§ **WHAT TO WORK ON**:
Find every line below with the string "order" and pick it out.
---
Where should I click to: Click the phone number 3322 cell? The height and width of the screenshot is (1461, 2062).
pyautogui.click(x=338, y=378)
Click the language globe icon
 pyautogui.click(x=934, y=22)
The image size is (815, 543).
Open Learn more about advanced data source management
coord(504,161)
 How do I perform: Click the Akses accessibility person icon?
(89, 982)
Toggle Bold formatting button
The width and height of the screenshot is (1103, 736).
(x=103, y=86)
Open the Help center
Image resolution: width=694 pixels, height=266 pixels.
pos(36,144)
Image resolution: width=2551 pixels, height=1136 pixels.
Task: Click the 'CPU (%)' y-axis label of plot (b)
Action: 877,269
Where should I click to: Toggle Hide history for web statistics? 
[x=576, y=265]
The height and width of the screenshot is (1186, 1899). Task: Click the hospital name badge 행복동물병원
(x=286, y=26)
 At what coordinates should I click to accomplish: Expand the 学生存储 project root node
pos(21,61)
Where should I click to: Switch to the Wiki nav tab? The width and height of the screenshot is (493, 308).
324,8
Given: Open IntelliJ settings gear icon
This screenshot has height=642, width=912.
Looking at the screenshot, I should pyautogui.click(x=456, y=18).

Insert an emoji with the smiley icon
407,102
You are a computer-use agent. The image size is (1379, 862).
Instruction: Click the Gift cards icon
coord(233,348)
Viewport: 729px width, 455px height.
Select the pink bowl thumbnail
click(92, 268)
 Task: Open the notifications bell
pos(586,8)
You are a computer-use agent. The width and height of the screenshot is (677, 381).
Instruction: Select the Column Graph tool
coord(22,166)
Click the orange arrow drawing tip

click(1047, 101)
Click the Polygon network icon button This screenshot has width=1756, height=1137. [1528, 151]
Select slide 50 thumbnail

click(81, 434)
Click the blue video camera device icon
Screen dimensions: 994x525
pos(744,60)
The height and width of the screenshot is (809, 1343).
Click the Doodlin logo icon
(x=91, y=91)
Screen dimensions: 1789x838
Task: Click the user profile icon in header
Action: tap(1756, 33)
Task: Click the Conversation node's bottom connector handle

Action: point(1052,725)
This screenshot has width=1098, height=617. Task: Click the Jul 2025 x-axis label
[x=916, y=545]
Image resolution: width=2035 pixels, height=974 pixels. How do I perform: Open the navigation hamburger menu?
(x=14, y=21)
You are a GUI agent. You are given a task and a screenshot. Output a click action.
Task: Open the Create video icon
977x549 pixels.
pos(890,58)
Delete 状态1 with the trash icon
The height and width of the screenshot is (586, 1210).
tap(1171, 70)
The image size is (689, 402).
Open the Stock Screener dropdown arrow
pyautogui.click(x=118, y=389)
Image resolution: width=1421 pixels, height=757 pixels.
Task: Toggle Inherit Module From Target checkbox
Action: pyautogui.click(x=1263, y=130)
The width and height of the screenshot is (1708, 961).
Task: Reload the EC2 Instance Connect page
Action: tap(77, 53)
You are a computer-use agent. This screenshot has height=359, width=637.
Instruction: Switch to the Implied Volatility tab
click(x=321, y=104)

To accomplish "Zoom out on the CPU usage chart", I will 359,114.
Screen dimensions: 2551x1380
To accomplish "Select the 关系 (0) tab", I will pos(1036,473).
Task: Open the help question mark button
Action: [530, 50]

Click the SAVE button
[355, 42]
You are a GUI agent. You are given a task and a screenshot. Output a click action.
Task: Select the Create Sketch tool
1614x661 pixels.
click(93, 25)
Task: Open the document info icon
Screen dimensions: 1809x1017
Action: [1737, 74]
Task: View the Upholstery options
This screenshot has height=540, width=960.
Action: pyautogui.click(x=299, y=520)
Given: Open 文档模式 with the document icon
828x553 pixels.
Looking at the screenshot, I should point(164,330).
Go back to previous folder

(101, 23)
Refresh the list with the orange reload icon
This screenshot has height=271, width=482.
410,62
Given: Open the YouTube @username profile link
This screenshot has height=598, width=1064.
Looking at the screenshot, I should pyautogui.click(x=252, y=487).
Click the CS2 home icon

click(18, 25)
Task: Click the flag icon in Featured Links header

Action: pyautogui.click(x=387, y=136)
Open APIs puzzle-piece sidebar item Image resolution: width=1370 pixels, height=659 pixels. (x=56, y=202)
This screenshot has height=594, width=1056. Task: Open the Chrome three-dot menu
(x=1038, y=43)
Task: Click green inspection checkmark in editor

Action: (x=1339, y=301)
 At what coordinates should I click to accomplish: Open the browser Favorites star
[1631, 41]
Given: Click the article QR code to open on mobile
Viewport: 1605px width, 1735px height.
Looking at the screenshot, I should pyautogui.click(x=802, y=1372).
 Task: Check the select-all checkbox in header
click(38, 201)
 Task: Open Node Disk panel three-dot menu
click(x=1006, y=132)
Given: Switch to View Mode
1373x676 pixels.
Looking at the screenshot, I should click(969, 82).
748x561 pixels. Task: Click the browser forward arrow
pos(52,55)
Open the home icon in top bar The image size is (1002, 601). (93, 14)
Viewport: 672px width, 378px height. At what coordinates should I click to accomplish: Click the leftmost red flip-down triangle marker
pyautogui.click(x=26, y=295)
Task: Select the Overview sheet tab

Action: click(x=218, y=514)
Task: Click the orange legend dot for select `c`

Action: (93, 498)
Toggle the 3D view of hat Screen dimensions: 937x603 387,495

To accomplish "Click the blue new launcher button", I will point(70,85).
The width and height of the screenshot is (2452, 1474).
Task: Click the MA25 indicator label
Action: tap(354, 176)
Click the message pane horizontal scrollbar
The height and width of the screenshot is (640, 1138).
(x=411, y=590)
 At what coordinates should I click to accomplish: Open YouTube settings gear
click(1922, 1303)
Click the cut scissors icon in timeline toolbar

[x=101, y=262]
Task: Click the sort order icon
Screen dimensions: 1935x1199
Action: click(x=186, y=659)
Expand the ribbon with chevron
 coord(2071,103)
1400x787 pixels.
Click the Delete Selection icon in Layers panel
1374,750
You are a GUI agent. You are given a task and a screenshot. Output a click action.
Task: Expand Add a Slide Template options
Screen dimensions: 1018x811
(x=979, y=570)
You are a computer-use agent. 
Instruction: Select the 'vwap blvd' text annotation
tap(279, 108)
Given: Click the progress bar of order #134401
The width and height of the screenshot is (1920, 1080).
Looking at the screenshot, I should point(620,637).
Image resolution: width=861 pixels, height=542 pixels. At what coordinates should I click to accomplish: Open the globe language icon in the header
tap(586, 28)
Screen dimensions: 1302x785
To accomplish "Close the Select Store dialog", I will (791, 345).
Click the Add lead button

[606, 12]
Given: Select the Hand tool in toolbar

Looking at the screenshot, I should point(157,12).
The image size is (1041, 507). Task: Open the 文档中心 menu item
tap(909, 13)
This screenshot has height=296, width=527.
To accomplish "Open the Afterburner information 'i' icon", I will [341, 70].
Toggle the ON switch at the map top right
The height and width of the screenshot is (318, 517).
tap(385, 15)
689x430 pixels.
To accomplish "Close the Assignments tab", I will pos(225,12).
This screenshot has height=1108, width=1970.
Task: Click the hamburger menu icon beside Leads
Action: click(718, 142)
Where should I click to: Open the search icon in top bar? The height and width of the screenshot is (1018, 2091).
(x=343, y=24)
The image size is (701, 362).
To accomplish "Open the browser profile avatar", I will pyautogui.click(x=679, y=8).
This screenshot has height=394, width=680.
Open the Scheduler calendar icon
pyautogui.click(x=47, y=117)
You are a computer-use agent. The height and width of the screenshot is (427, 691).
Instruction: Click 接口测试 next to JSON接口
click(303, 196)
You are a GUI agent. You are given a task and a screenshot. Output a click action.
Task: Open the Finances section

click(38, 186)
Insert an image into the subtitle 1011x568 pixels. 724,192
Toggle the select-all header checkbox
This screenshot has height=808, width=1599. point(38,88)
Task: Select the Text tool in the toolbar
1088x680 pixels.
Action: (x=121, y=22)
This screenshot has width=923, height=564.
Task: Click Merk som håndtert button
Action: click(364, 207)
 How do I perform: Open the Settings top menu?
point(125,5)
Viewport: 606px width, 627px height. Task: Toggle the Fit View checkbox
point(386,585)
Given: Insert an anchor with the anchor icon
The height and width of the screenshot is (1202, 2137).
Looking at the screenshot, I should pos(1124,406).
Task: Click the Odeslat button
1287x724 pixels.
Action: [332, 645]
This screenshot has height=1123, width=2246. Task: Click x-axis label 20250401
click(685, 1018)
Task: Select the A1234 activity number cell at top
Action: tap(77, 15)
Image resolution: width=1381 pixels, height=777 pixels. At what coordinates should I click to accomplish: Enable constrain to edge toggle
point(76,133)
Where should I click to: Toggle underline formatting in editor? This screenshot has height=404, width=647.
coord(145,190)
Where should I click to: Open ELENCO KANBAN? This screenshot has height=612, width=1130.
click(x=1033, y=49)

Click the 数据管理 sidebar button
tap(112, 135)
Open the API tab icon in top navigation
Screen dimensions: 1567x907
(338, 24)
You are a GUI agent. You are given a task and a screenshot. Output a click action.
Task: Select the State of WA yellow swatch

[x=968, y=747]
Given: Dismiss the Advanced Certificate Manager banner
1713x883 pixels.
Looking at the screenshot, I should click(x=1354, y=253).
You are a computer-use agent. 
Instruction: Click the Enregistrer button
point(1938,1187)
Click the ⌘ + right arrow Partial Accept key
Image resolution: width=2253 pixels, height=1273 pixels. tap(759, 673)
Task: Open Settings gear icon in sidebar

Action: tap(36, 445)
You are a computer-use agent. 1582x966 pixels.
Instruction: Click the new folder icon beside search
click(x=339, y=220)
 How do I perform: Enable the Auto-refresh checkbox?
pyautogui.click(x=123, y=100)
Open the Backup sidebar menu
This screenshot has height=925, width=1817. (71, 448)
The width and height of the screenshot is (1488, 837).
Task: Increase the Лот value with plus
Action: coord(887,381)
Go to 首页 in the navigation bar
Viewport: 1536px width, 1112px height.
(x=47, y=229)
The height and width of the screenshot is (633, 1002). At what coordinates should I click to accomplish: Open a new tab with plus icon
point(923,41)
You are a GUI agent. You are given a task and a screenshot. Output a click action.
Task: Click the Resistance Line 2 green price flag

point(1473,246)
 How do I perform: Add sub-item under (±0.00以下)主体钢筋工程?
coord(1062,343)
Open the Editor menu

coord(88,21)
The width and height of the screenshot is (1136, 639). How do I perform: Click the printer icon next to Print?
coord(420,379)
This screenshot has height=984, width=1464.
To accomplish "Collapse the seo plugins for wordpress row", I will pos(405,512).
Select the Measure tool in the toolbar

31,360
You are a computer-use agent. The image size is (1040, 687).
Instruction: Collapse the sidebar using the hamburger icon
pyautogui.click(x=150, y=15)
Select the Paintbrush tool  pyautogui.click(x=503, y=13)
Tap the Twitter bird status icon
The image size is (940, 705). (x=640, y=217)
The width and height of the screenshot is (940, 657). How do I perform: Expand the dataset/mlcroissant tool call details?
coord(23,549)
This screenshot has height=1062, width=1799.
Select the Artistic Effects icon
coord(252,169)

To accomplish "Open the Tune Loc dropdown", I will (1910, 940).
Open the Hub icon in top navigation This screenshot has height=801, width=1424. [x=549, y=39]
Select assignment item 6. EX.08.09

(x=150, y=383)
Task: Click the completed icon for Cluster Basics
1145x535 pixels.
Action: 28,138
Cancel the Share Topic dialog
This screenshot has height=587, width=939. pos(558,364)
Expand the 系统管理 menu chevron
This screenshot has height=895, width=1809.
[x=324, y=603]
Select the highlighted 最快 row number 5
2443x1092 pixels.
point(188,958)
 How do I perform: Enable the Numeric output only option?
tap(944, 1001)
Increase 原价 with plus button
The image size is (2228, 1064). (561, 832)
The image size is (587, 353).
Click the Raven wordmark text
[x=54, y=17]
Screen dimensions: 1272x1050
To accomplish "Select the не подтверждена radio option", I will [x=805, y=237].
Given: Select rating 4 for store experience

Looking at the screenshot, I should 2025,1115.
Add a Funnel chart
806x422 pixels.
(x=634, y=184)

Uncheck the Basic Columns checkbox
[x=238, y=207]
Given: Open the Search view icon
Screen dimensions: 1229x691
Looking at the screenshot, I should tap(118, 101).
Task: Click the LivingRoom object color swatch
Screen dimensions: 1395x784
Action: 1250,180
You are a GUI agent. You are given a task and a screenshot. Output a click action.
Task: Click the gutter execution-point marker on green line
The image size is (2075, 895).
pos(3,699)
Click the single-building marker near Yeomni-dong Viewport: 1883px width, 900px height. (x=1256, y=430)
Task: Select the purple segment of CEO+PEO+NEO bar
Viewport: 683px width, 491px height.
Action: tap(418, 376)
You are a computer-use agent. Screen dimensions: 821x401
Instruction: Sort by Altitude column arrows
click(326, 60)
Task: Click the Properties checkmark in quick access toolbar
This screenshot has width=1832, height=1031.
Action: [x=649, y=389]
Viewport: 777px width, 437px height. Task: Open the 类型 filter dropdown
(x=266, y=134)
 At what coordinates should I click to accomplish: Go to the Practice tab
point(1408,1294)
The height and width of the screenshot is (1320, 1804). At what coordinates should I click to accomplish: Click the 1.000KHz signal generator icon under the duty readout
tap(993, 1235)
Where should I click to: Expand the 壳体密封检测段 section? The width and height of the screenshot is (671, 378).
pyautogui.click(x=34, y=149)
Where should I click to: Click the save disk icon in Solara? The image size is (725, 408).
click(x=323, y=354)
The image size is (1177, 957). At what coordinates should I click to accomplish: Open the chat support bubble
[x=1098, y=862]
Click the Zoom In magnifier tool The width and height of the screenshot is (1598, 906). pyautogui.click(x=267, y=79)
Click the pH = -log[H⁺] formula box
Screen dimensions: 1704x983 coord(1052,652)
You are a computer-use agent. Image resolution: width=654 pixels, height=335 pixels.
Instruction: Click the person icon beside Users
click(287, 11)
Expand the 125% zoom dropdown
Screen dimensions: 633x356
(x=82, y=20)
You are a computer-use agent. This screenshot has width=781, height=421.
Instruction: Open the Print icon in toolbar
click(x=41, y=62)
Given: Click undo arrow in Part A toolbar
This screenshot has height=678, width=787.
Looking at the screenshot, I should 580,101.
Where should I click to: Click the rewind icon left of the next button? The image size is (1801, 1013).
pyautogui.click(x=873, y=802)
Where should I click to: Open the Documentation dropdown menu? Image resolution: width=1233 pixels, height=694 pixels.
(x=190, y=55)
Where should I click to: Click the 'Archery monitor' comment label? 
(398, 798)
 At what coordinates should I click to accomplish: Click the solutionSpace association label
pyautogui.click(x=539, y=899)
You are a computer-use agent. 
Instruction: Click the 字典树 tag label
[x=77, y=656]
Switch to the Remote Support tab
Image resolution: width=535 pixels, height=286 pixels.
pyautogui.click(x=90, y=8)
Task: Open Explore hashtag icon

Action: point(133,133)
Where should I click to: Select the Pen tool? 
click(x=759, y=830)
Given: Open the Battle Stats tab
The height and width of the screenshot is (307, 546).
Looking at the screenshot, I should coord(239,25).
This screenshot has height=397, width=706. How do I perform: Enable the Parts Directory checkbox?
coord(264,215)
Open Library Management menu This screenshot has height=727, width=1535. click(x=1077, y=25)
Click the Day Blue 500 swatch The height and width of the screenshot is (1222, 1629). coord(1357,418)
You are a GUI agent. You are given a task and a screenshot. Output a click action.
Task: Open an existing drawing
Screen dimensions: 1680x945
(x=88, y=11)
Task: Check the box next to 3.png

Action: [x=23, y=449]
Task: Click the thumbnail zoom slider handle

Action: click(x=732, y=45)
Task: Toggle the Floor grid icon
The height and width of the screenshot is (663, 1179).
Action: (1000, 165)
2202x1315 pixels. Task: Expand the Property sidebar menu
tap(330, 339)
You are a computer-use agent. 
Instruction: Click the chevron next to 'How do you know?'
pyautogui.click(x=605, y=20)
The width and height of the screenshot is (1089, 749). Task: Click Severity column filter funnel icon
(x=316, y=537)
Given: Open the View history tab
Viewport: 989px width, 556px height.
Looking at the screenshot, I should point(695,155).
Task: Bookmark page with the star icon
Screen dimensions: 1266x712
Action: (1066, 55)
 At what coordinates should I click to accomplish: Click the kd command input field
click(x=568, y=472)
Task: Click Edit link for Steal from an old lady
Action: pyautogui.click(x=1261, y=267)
---
§ **RESPONSE AREA**:
Task: Click the sort order icon
Given: Click the progress bar of order #134401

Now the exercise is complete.